The United States of Energy – Blog About Infographics and Data Visualization

This is a very compelling visual presentation of the U.S. energy resources, as well as some interesting statistics about production and consumption.  Well researched and well put together.

However, from a mining perspective, there is an interesting discontinuity in the selection of resources.  The map clearly outlines oil, gas, and coal reserves, with the implicit knowledge that these are raw materials that must be processed in order to be useful.

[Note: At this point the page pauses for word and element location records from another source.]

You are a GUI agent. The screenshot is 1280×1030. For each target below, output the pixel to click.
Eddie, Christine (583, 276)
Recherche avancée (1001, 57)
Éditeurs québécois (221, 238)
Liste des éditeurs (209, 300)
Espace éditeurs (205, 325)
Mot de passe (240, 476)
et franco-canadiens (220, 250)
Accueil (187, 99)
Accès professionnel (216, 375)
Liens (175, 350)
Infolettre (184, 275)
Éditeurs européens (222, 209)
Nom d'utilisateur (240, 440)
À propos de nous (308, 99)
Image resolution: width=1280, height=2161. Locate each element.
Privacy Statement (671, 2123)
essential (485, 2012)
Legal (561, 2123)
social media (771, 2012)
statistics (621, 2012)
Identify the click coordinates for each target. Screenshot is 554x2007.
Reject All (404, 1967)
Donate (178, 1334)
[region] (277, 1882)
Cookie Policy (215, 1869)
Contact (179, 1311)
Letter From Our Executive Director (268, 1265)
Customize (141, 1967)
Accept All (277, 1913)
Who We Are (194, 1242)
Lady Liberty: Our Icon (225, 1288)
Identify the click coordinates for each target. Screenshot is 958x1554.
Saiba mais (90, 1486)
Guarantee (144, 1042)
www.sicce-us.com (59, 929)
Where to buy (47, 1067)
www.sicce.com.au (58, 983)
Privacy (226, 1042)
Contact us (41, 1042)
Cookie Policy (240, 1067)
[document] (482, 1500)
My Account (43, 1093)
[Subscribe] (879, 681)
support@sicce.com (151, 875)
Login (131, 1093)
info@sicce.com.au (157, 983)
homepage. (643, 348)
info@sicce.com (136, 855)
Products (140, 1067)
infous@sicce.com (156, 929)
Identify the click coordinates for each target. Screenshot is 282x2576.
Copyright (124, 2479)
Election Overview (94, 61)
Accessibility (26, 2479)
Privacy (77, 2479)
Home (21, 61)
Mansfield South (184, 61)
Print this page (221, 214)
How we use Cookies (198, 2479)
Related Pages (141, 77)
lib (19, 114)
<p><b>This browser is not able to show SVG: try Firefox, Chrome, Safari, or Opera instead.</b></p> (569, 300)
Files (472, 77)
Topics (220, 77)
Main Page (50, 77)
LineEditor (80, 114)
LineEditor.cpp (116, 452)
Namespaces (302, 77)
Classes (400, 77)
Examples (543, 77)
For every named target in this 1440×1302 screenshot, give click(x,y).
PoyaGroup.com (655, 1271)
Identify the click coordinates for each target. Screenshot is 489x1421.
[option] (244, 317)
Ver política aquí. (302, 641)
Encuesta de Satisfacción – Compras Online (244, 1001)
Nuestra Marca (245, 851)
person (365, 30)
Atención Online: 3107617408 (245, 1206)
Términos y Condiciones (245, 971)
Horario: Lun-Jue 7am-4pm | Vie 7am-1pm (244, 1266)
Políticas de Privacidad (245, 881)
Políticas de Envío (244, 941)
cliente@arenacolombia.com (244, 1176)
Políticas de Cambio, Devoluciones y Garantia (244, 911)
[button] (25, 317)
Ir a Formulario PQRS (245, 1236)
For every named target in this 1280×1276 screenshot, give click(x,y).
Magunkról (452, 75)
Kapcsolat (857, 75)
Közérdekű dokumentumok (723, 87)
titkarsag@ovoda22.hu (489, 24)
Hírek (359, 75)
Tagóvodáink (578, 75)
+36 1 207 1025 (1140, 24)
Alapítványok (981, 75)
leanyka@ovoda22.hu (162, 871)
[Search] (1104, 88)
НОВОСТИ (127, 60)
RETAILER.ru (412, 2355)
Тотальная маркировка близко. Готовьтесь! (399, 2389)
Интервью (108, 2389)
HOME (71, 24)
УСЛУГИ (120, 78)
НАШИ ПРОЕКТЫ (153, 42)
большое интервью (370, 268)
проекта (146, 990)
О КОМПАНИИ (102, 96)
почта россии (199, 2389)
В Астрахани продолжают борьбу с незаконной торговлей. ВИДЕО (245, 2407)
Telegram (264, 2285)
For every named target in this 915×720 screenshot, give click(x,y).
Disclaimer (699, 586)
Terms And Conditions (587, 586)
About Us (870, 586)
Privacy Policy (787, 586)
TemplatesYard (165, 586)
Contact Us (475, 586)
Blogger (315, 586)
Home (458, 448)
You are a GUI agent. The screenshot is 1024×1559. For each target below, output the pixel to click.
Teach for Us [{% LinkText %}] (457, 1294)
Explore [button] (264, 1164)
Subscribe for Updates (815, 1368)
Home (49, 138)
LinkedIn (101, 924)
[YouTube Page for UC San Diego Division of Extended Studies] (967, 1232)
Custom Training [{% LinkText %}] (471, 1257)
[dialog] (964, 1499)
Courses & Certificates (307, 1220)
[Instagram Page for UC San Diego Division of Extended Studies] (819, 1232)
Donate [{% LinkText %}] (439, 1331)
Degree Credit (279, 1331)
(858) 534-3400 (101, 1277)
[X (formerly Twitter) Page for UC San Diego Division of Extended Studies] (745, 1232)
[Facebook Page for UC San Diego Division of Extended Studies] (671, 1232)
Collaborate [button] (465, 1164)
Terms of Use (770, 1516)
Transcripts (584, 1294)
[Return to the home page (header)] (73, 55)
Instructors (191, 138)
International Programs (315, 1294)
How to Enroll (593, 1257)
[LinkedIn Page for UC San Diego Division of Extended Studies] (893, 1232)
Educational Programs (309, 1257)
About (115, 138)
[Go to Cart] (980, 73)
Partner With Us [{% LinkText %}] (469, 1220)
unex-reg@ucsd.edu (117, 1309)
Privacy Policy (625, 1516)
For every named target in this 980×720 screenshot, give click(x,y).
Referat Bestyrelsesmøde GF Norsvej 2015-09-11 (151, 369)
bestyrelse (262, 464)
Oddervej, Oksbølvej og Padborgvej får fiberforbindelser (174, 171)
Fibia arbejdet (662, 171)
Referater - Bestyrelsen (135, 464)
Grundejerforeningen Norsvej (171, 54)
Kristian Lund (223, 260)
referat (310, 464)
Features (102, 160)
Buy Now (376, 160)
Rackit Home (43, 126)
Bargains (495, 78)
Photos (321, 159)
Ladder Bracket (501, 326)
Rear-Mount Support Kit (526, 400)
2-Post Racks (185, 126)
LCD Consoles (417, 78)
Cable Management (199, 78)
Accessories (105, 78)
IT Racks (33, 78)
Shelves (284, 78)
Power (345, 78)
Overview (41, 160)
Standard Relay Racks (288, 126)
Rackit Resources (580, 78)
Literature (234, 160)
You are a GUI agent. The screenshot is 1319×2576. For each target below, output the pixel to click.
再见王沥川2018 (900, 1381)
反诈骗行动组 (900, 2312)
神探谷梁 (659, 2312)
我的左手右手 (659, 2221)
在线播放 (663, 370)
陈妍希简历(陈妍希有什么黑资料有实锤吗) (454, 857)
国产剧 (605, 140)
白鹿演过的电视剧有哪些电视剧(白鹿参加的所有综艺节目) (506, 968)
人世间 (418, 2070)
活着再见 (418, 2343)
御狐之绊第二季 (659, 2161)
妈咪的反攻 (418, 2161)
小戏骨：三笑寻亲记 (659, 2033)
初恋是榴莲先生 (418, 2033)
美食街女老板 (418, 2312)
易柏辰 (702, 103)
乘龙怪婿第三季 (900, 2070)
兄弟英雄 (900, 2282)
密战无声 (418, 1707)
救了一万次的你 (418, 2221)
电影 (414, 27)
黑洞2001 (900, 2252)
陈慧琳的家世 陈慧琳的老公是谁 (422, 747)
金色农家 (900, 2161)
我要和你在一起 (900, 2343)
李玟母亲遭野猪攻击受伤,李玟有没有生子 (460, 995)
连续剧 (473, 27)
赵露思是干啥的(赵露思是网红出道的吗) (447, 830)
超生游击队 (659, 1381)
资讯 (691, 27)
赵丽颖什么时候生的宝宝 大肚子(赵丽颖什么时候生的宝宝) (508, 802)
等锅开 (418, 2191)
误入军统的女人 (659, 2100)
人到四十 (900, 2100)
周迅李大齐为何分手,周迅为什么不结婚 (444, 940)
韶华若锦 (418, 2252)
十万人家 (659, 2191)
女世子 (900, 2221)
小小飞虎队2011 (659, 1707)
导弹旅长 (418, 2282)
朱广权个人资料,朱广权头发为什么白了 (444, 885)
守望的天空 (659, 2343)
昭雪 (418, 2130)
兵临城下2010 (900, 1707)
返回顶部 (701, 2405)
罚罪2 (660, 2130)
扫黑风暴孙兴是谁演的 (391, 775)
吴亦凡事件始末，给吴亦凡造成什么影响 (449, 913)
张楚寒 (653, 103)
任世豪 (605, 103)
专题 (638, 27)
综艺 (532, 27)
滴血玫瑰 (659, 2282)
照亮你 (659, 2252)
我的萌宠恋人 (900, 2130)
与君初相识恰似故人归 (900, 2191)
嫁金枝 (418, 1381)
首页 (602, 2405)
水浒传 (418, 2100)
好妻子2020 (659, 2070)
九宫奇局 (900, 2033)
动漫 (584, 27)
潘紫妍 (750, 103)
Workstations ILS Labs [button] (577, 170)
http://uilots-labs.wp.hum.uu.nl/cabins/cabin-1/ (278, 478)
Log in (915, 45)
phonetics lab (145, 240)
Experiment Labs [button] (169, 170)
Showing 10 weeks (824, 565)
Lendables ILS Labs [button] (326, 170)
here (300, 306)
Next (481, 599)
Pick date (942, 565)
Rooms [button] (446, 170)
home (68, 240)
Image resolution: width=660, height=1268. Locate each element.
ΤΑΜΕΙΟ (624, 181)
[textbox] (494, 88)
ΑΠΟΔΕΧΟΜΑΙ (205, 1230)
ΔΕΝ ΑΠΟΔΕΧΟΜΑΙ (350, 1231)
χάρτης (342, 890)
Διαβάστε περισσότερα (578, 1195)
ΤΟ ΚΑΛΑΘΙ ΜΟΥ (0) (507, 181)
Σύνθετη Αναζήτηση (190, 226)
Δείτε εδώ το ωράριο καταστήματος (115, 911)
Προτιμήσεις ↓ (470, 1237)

Similarly, wind, geothermal, and solar are shown in areas where they are most likely to be efficiently produced.  In a sense, they are like the reserves of more familiar resources.

Hydro is unique, but only in the sense that a dam is required, so the discrete facility seems an appropriate metric.  One could theoretically map individual rivers based on their flows and gradients, but that would become unwieldy.  I find the map characterizes this resource well.

But what about nuclear?  Interestingly, the chart’s authors have chosen to map nuclear power plants rather than the mineral deposits that fuel them.  Just like oil, coal, and gas are shipped to a variety of refineries for downstream processing, nuclear fuels move across state lines as well.  But refineries and coal- and gas-fired power plants aren’t shown on the map – nor should they be.  They don’t represent resources, just links in the chain between the raw fuel and the end user.  Interesting statistics perhaps, but a different topic.

If the authors intend to show the energy resources available in the U.S., uranium reserves are an important part of the discussion.  We often think of oil drilling as being distinct from mining, not only in form, but in product.  Generally, mining consumes energy from other sources to produce non-energy products.  In the case of nuclear fuels – as with coal – mining plays an equally important role and the accompanying resources represent important aspects of our energy policy.